The Boston Consulting Group also supports this multi-trillion-dollar outlook, estimating tokenization could unlock up to $10 trillion in currently illiquid assets. The convergence of these forecasts underscores a growing consensus on the scale of the opportunity.
Signs of this shift are already materializing within traditional finance. The New York Stock Exchange has announced plans for a blockchain-based trading venue for tokenized equities and ETFs. Custody bank State Street is launching a digital-asset platform for tokenized deposits and money-market funds, while the London Stock Exchange Group has established a Digital Settlement House to bridge traditional and blockchain-based settlements.

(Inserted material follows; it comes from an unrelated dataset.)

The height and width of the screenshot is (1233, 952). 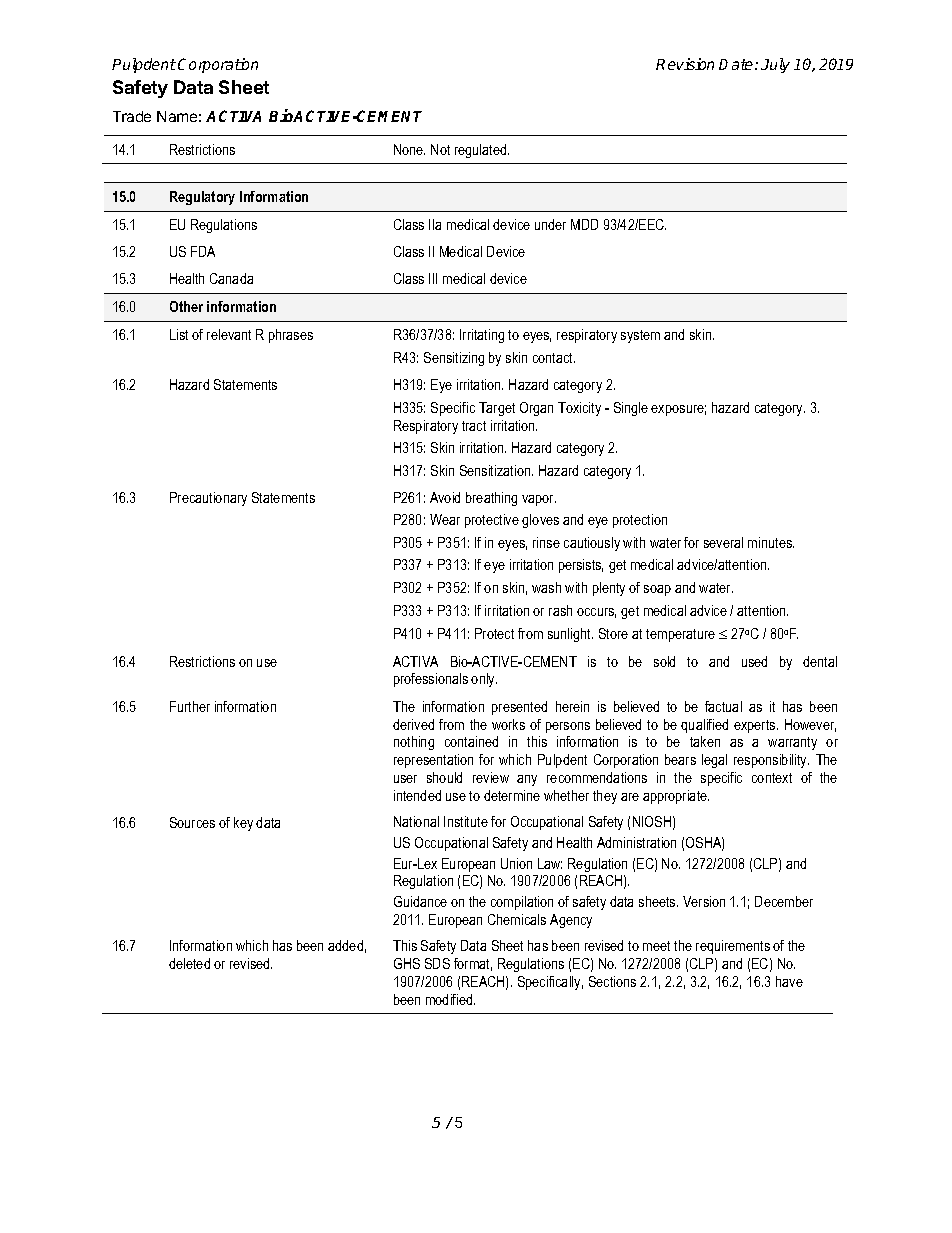 What do you see at coordinates (723, 542) in the screenshot?
I see `several` at bounding box center [723, 542].
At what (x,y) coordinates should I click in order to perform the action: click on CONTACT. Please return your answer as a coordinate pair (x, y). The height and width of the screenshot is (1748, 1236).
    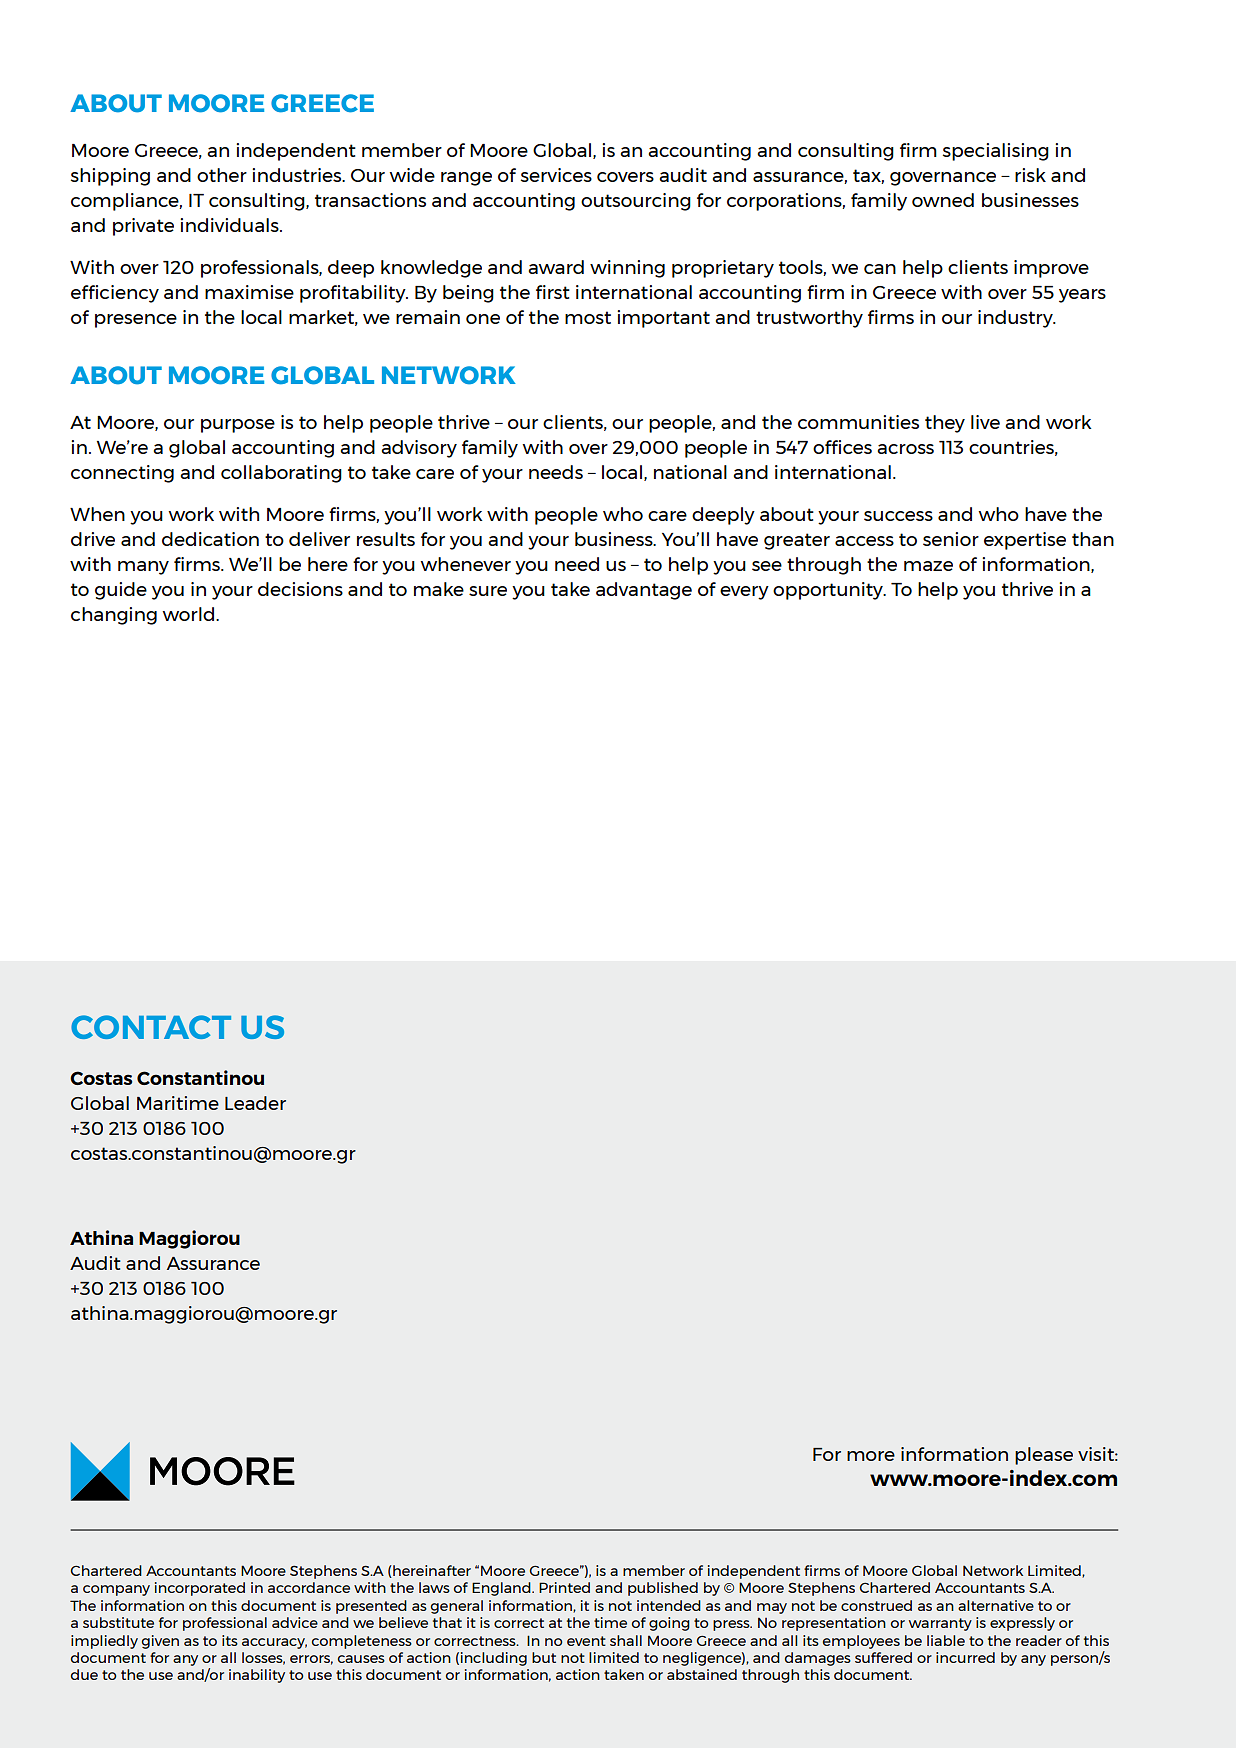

Despite the bullish outlook, significant hurdles remain. Ark Invest identifies regulatory clarity and robust, bank-grade infrastructure as critical prerequisites for mass adoption. Online commentators and experts have echoed concerns about the regulatory landscape, legal frameworks, and the risks to retail investors if rules fail to keep pace with the technology. CZ acknowledged that implementing tokenized assets involves more than just technology, requiring careful navigation of legal and political issues.
The reports suggest a clear trajectory: while today's tokenized market is dominated by U.S. Treasurys, the asset mix is expected to expand to include bank deposits, public equities, and government bonds. Ark Invest notes that even at $11 trillion, tokenized assets would represent only a fraction of global financial wealth, indicating a long runway for growth as traditional finance integrates blockchain technology.